→ **Your objective**: Among the lines below, list those containing the string "computer".

→ **Given information**:
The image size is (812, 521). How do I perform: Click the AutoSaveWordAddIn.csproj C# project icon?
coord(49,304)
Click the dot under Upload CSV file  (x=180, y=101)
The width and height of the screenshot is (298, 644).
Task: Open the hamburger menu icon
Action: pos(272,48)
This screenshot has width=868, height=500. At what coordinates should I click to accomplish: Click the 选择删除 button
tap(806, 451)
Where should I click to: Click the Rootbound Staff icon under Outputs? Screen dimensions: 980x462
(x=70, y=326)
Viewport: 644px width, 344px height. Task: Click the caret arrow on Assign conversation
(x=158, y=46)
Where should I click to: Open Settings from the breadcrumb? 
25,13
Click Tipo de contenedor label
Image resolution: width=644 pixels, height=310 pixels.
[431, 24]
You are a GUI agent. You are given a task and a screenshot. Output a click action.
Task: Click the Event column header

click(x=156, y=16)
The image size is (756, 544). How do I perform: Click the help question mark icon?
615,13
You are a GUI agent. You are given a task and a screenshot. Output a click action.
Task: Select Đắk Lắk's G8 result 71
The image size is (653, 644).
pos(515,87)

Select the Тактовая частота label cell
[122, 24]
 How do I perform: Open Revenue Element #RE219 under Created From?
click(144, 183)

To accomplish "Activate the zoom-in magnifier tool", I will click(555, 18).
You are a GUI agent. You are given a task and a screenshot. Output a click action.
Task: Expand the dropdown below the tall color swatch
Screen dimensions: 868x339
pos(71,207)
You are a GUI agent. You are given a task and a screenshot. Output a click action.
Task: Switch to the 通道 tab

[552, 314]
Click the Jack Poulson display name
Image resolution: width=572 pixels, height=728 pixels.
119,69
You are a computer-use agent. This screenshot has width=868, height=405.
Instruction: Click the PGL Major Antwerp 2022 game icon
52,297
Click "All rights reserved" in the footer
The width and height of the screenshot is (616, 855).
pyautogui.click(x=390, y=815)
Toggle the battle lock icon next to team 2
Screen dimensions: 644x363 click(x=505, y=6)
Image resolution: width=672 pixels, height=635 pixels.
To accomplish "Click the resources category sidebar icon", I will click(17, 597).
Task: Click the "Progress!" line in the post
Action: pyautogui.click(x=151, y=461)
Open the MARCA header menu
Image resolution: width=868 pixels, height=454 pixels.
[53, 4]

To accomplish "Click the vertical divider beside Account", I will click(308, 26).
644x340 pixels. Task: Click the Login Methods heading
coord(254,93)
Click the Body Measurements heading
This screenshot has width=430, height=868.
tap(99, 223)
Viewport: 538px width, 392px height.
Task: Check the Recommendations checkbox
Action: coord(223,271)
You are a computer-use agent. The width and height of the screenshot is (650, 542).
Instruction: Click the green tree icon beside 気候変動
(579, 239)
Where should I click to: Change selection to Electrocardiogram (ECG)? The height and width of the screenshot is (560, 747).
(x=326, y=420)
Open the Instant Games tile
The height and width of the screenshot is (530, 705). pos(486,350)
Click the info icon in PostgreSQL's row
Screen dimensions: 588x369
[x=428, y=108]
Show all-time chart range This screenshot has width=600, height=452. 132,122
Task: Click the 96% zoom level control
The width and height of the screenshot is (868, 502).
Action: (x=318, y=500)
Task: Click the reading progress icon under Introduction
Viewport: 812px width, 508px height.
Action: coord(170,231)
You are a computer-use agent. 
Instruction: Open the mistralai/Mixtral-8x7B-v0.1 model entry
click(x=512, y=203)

→ **Output of the task**:
You are a computer-use agent. This screenshot has width=868, height=405.
You are a computer-use agent. The width and height of the screenshot is (650, 542).
You are a computer-use agent. 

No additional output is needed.